Noble Savages is James Wilson’s remarkably thorough study of the Savage Club of London in the First World War. A product of centenary research, the hardcover was originally published in 2018 and due to demand has now been reissued as an updated paperback.
Early in the book Wilson describes the Club’s memorial plaque, carved by member and sculptor Albert Toft in memory of the nine ‘Savages’ who were killed during the war. Yet in truth, this book is a far greater memorial; a tribute to the war work of more than one hundred men and a testament to the way the conflict cut through British society.
But we can also tell a lot from that simple plaque, upon which the nine names are listed in alphabetical order. All but one are officers. Yet one name stands out, despite it being no more prominent than the Second Lieutenants. That of Field Marshal the Earl Kitchener. The hero of Khartoum and the face of 1914 Army recruitment, Kitchener had been a member of the Savage Club. He wasn’t their only famous face. The King, George V, was an honorary member until he came to the throne. Admiral Jellicoe and Field Marshal Sir Robertson also called the club home.
In many ways the membership of the Savage Club reads like a Who’s Who of the war. Artist CRW Nevinson, architect Edwin Lutyens, and correspondent Hillaire Belloc were all also members, with Wilson giving each of them an in depth biography. A collection of extraordinary men, each prominent in their fields, they were united by their membership of one bohemian gentlemen’s club. Selection for membership required (and still does to this day) professional distinction alongside societal connection.
Noble Savages can therefore be seen to transcend the Club itself, reflecting the interconnected nature of London society at the time of the war. The elite circle to which membership of the Club was possible were the very same men at the top of the social hierarchy to whom positions of military and government influence were open.
One can only wonder the conversations held in the Savage bar between the great and good of the war. Between the Army and Navy; the sciences and arts. And unfortunately, one is largely left to wonder. Likely a result of limited written evidence pertaining to what occurred behind those closed doors, Wilson doesn’t go beyond the biographies to explore the relationships fostered and the deals done within the Savage Club.
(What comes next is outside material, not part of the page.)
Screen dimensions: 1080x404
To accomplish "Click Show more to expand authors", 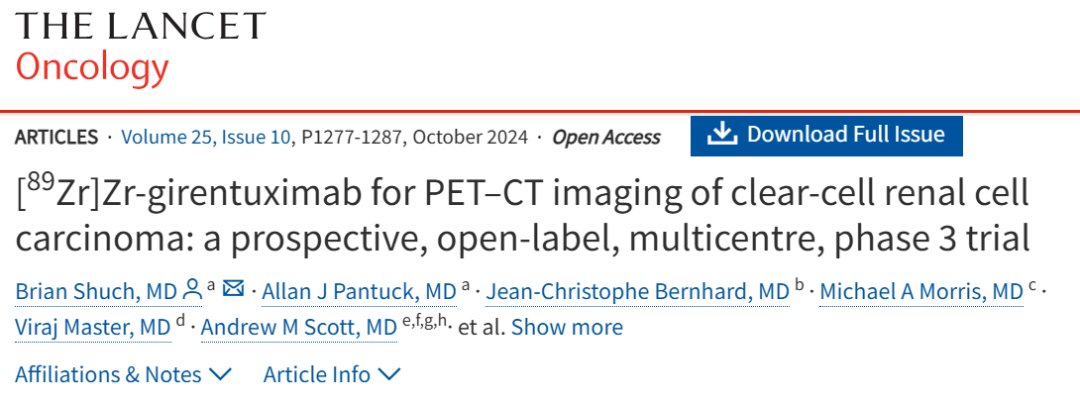I will tap(567, 327).
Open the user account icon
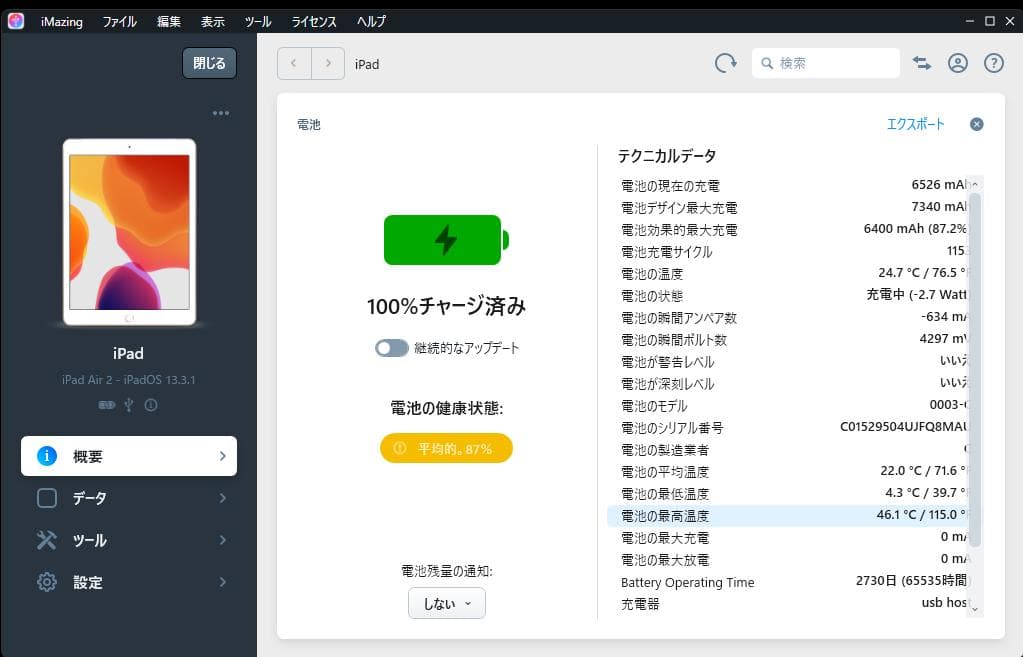Screen dimensions: 1023x657 point(958,63)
Even a century later the secrecy of Club Land prevails. A remarkable place for men living remarkable lives, James Wilson provides us with an amazing cast of historical figures, upon whom the success and legacy of the First World War depended. By placing them within the community of the Savage Club, we are given a new appreciation for the context in which they lived and experienced life, as well as for the historical legacy of the Club itself.